Entries on target coordinates
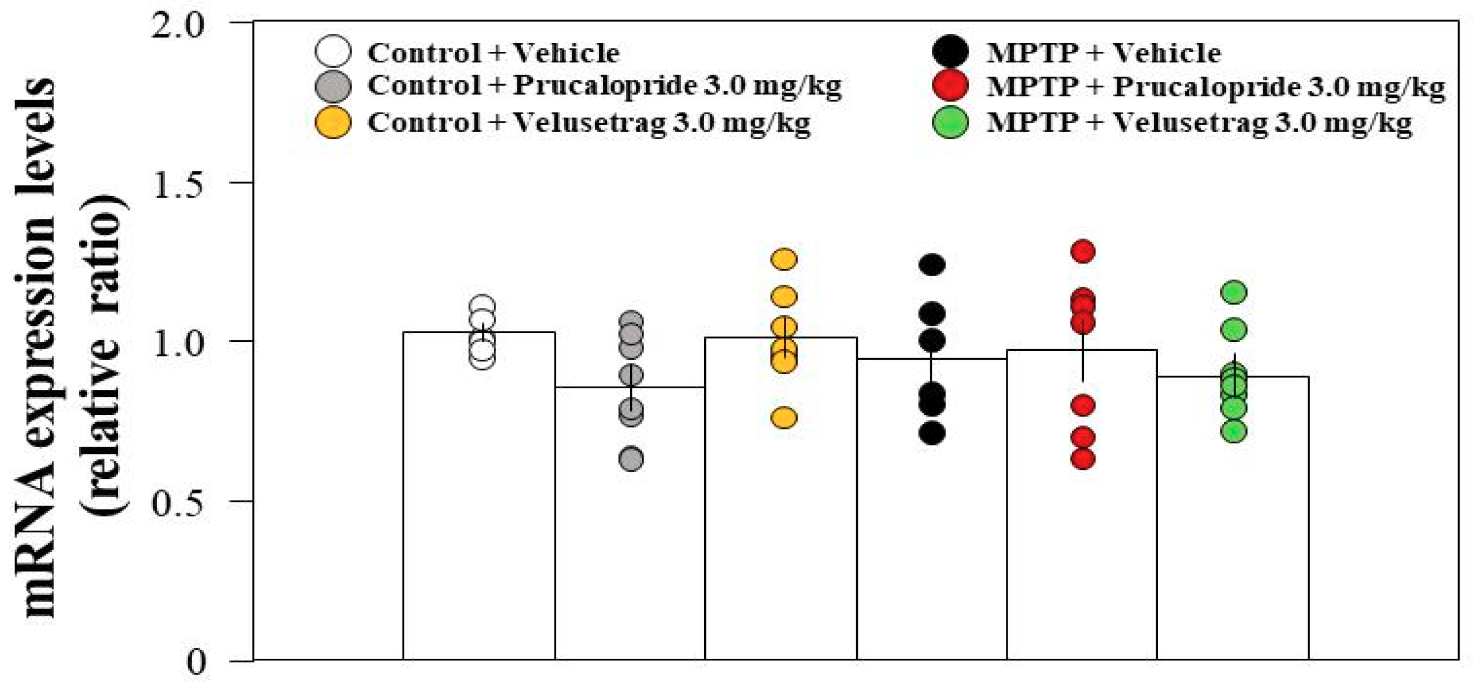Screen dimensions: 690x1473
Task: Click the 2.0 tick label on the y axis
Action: click(x=178, y=26)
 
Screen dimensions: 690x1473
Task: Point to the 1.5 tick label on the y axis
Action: click(x=178, y=185)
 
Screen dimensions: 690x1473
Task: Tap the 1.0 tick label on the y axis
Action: click(x=178, y=344)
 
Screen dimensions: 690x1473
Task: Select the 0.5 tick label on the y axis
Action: click(x=178, y=503)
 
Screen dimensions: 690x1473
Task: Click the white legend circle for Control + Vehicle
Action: click(x=333, y=51)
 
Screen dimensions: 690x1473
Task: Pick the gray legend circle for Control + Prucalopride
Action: click(x=333, y=86)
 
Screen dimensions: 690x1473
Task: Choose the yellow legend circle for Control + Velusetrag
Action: click(x=333, y=122)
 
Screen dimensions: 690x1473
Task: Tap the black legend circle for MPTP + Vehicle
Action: click(x=950, y=51)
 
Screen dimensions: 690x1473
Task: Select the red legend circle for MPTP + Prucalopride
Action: click(x=950, y=86)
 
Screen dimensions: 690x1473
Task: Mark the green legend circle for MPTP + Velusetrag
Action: click(x=950, y=122)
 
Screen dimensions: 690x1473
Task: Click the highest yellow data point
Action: click(x=784, y=259)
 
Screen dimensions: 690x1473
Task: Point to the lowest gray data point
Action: click(x=631, y=458)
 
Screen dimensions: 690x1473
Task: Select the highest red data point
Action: click(x=1083, y=251)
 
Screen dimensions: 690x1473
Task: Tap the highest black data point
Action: click(x=932, y=265)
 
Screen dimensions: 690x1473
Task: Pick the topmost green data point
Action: click(x=1234, y=292)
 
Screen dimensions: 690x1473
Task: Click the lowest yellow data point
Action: click(x=784, y=418)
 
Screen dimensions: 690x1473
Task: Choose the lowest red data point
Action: click(x=1083, y=458)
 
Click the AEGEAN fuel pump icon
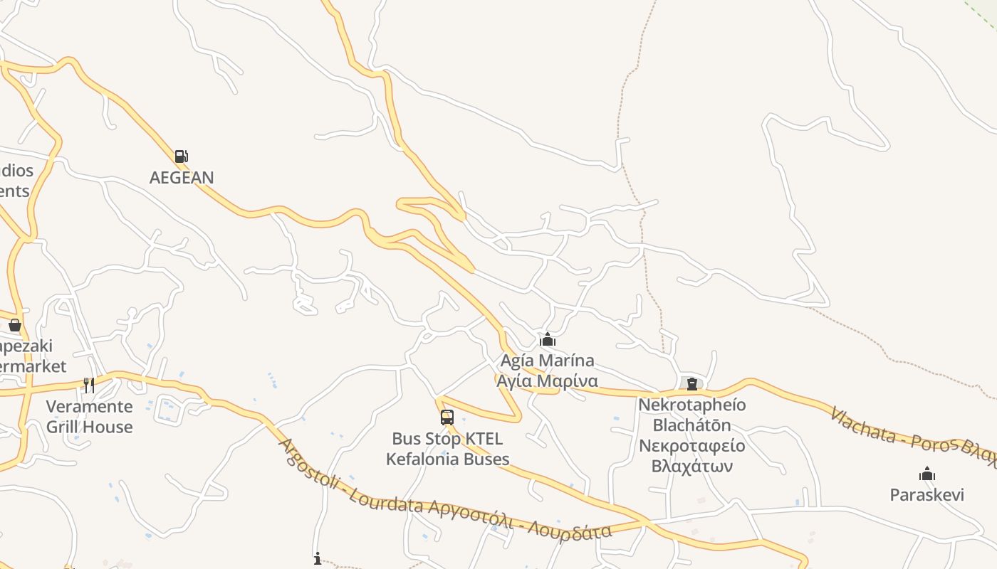pyautogui.click(x=182, y=156)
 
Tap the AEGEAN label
pyautogui.click(x=182, y=177)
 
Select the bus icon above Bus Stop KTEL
pyautogui.click(x=447, y=418)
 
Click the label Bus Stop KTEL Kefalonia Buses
pyautogui.click(x=447, y=449)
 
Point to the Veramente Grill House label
pyautogui.click(x=89, y=417)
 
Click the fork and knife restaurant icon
pyautogui.click(x=89, y=385)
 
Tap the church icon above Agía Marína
pyautogui.click(x=547, y=339)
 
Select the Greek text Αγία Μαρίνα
pyautogui.click(x=547, y=381)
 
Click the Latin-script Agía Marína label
pyautogui.click(x=547, y=361)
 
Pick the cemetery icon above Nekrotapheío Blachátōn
pyautogui.click(x=691, y=384)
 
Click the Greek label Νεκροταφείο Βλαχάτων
pyautogui.click(x=691, y=456)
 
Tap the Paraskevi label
pyautogui.click(x=926, y=494)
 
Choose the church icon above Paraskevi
pyautogui.click(x=926, y=474)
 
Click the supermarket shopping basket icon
pyautogui.click(x=15, y=325)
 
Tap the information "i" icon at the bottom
pyautogui.click(x=318, y=559)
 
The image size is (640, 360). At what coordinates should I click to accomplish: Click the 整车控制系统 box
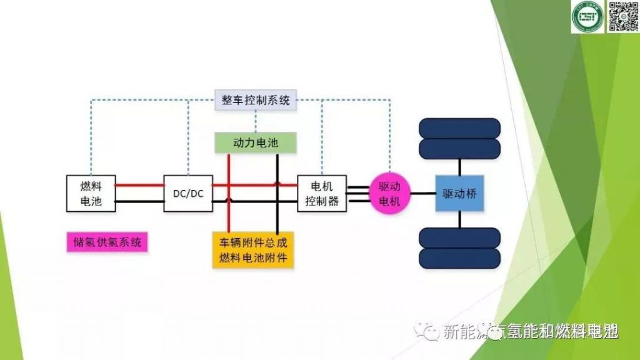[x=256, y=100]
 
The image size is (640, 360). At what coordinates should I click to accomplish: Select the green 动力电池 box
[x=255, y=143]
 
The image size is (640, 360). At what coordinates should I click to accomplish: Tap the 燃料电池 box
[x=91, y=194]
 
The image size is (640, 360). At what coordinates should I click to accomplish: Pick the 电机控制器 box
[x=321, y=194]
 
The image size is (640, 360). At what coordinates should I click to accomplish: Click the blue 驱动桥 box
[x=459, y=194]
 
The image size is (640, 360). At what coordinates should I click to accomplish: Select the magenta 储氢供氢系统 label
[x=106, y=242]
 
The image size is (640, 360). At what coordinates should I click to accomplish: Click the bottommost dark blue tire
[x=459, y=258]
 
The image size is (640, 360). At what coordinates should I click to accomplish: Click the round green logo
[x=586, y=18]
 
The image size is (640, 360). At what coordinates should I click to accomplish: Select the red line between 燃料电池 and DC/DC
[x=139, y=185]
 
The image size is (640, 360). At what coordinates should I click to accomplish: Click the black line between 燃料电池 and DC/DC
[x=139, y=201]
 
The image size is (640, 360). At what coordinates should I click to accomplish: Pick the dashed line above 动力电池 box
[x=256, y=121]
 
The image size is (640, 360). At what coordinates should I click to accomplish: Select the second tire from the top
[x=459, y=149]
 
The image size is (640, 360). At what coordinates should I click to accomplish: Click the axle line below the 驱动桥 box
[x=461, y=219]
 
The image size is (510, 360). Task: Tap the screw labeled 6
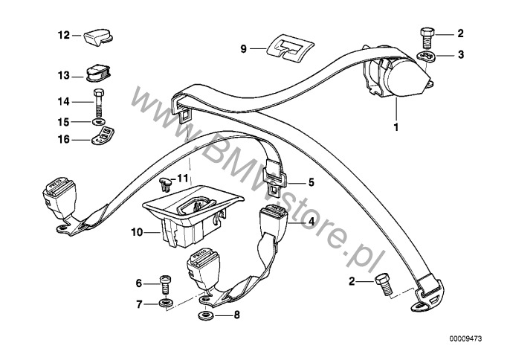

Instruction:
Collect every line in the records above that contains the string "Stop". Treat uppercase and lowercase letters as different.

Answer to the problem:
Select the bus icon above Bus Stop KTEL
Click the label Bus Stop KTEL Kefalonia Buses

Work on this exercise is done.